It is now 3:30 a.m., and once more I find myself awake, with no prospect of getting any more sleep. I did have five good hours of rest, but what I really need is 7 or 8. The past couple of weeks have seen a trend towards some improvement, and I've consistently had 4-5 hours of rest a night (which may not seem like much, but it's a huge improvement over the previous three years). I wonder how all the RLS sufferers managed throughout history, as the medications I've taken have only been available in the past 10 years. It must have been a living hell 100 years ago - no sleep and no relief. I can only imagine some of them must have become suicidal.
I will go for my last massage therapy session next week. I believe the deep tissue massage is providing a significant improvement in circulation and a reduction in the symptoms of RLS. However, we just can't afford the treatments anymore, as we're trying to cut our expenses wherever we can right now. I know many are praying for a permanent solution or divine healing for me. Personally, I can't imagine how God will answer those prayers - this syndrome seems destined to be my constant thorn in the flesh, robbing me of precious sleep and energy for the rest of my life. Sound like a lack of faith? I guess it is. I'm just tired of being tired.
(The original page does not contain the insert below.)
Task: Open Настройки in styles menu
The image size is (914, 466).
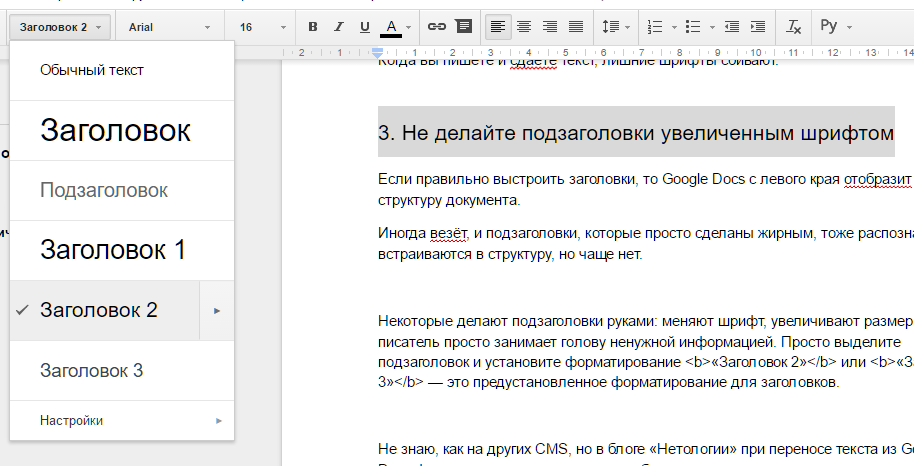Action: pyautogui.click(x=72, y=421)
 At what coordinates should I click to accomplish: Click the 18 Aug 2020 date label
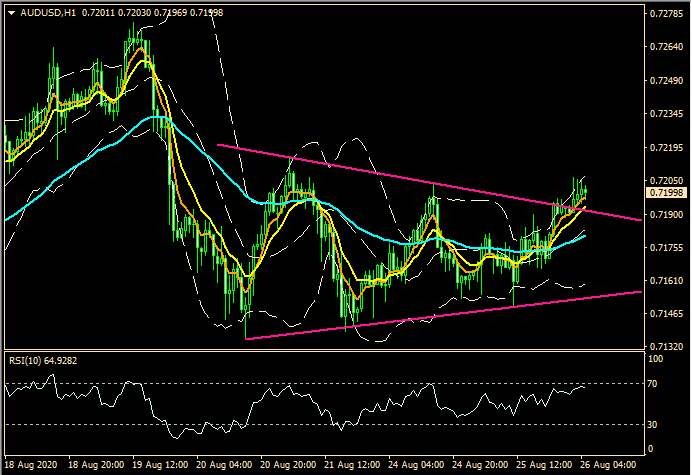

My folks left on Friday evening, after spending a week with us. I was pleasantly surprised to see that my Dad handled the altitude fine, with a little help from some oxygen at night. We had some great discussions while they were with us, even though we don't always agree. As I grow older I'm finding it a little easier to disagree with Mom or Dad on any given point, and not feel the need to concede simply to keep the peace. Real peace doesn't come from concessions, but from a deep sense of security in who we are - knowing we will always have differences of opinion with others. Don't we all long for the blessing of true freedom in our relationships? Such freedom can only come when we're truly honest about who we are and how we feel - never resorting to emotional manipulation or passive aggression to get our own way or to "win" the discussion, because it's not about winning. It's about honesty, integrity and vulnerability. Relationships become "weird" when we are no longer able to be honest and speak the truth about how we feel, because we're afraid of how the other person will respond. That's called bondage, and no one likes to be in relationships where you're forced to walk on eggshells out of fear. The saddest part of all is that more often than not, those who use anger or emotional manipulation to gain dominance in a discussion lack the self-awareness to see themselves through others' eyes. They live in an imaginary world where everyone things they're wonderful, mature, dashing, clever and wise - while those around them see them as arrogant, self-centered and deceived. And then, of course, I have to wonder how often I've been the one walking around with the huge plank sticking out of my eye - knocking everyone near me in the head with my ignorance. The ability to see oneself through a realistic lens is a gift from God. Without it, we can become total narcissists who will never enjoy the blessings of relationships based on love and freedom.
I've finally set the dates for my first crisis training with a church just outside of Austin, TX - September 27-29. I'm excited! Of course, I am trusting that God will be gracious and not allow me to have one of my sleepless nights just before the training. One small step in the right direction - it's something to be grateful for today.